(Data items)
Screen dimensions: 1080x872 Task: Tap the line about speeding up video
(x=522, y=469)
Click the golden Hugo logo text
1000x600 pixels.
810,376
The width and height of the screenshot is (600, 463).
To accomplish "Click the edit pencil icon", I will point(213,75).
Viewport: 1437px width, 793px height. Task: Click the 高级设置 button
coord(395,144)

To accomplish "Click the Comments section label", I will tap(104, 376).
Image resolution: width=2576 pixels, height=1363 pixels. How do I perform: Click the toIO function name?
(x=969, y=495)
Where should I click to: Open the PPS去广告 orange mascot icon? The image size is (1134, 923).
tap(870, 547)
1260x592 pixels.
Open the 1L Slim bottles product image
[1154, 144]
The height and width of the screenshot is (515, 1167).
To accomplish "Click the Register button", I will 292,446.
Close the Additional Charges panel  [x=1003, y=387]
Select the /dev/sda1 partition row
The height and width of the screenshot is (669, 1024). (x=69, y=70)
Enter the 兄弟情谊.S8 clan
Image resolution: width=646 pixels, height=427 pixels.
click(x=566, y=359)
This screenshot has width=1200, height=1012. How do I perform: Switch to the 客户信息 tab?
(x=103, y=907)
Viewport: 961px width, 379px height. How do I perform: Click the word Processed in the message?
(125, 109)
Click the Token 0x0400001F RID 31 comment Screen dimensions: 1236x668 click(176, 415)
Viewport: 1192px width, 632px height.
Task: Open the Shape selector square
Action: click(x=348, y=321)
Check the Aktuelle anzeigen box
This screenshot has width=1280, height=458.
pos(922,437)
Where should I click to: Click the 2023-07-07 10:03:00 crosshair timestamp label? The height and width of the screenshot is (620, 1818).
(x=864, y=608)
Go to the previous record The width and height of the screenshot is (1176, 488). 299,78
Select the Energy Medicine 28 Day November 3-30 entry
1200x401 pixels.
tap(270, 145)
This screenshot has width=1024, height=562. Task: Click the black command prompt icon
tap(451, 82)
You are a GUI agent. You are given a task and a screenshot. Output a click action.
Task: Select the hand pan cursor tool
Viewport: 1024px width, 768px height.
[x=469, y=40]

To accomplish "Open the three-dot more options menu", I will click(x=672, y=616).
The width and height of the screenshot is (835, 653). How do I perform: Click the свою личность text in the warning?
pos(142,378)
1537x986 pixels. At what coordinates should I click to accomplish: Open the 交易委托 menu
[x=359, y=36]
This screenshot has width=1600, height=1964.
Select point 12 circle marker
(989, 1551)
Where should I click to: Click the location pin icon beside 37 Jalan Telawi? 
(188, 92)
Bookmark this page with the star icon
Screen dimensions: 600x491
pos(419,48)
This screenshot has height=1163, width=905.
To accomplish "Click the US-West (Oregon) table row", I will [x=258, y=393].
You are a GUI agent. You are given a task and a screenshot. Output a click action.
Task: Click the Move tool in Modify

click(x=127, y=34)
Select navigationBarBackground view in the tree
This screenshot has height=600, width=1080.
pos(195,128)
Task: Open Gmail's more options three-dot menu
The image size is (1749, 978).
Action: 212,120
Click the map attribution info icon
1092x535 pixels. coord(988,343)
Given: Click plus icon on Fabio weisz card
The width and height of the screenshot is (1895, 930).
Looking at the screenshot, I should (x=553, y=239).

Work required: An exact copy of the data, with every line intact, is the required answer.

Solution:
Screen dimensions: 1080x872 Task: Tap the line about speeding up video
(x=522, y=469)
Click the golden Hugo logo text
1000x600 pixels.
810,376
The width and height of the screenshot is (600, 463).
To accomplish "Click the edit pencil icon", I will point(213,75).
Viewport: 1437px width, 793px height. Task: Click the 高级设置 button
coord(395,144)

To accomplish "Click the Comments section label", I will tap(104, 376).
Image resolution: width=2576 pixels, height=1363 pixels. How do I perform: Click the toIO function name?
(x=969, y=495)
Where should I click to: Open the PPS去广告 orange mascot icon? The image size is (1134, 923).
tap(870, 547)
1260x592 pixels.
Open the 1L Slim bottles product image
[1154, 144]
The height and width of the screenshot is (515, 1167).
To accomplish "Click the Register button", I will 292,446.
Close the Additional Charges panel  [x=1003, y=387]
Select the /dev/sda1 partition row
The height and width of the screenshot is (669, 1024). (x=69, y=70)
Enter the 兄弟情谊.S8 clan
Image resolution: width=646 pixels, height=427 pixels.
click(x=566, y=359)
This screenshot has width=1200, height=1012. How do I perform: Switch to the 客户信息 tab?
(x=103, y=907)
Viewport: 961px width, 379px height. How do I perform: Click the word Processed in the message?
(125, 109)
Click the Token 0x0400001F RID 31 comment Screen dimensions: 1236x668 click(176, 415)
Viewport: 1192px width, 632px height.
Task: Open the Shape selector square
Action: click(x=348, y=321)
Check the Aktuelle anzeigen box
This screenshot has width=1280, height=458.
pos(922,437)
Where should I click to: Click the 2023-07-07 10:03:00 crosshair timestamp label? The height and width of the screenshot is (620, 1818).
(x=864, y=608)
Go to the previous record The width and height of the screenshot is (1176, 488). 299,78
Select the Energy Medicine 28 Day November 3-30 entry
1200x401 pixels.
tap(270, 145)
This screenshot has width=1024, height=562. Task: Click the black command prompt icon
tap(451, 82)
You are a GUI agent. You are given a task and a screenshot. Output a click action.
Task: Select the hand pan cursor tool
Viewport: 1024px width, 768px height.
[x=469, y=40]

To accomplish "Open the three-dot more options menu", I will click(x=672, y=616).
The width and height of the screenshot is (835, 653). How do I perform: Click the свою личность text in the warning?
pos(142,378)
1537x986 pixels. At what coordinates should I click to accomplish: Open the 交易委托 menu
[x=359, y=36]
This screenshot has width=1600, height=1964.
Select point 12 circle marker
(989, 1551)
Where should I click to: Click the location pin icon beside 37 Jalan Telawi? 
(188, 92)
Bookmark this page with the star icon
Screen dimensions: 600x491
pos(419,48)
This screenshot has height=1163, width=905.
To accomplish "Click the US-West (Oregon) table row", I will [x=258, y=393].
You are a GUI agent. You are given a task and a screenshot. Output a click action.
Task: Click the Move tool in Modify

click(x=127, y=34)
Select navigationBarBackground view in the tree
This screenshot has height=600, width=1080.
pos(195,128)
Task: Open Gmail's more options three-dot menu
The image size is (1749, 978).
Action: 212,120
Click the map attribution info icon
1092x535 pixels. coord(988,343)
Given: Click plus icon on Fabio weisz card
The width and height of the screenshot is (1895, 930).
Looking at the screenshot, I should (x=553, y=239).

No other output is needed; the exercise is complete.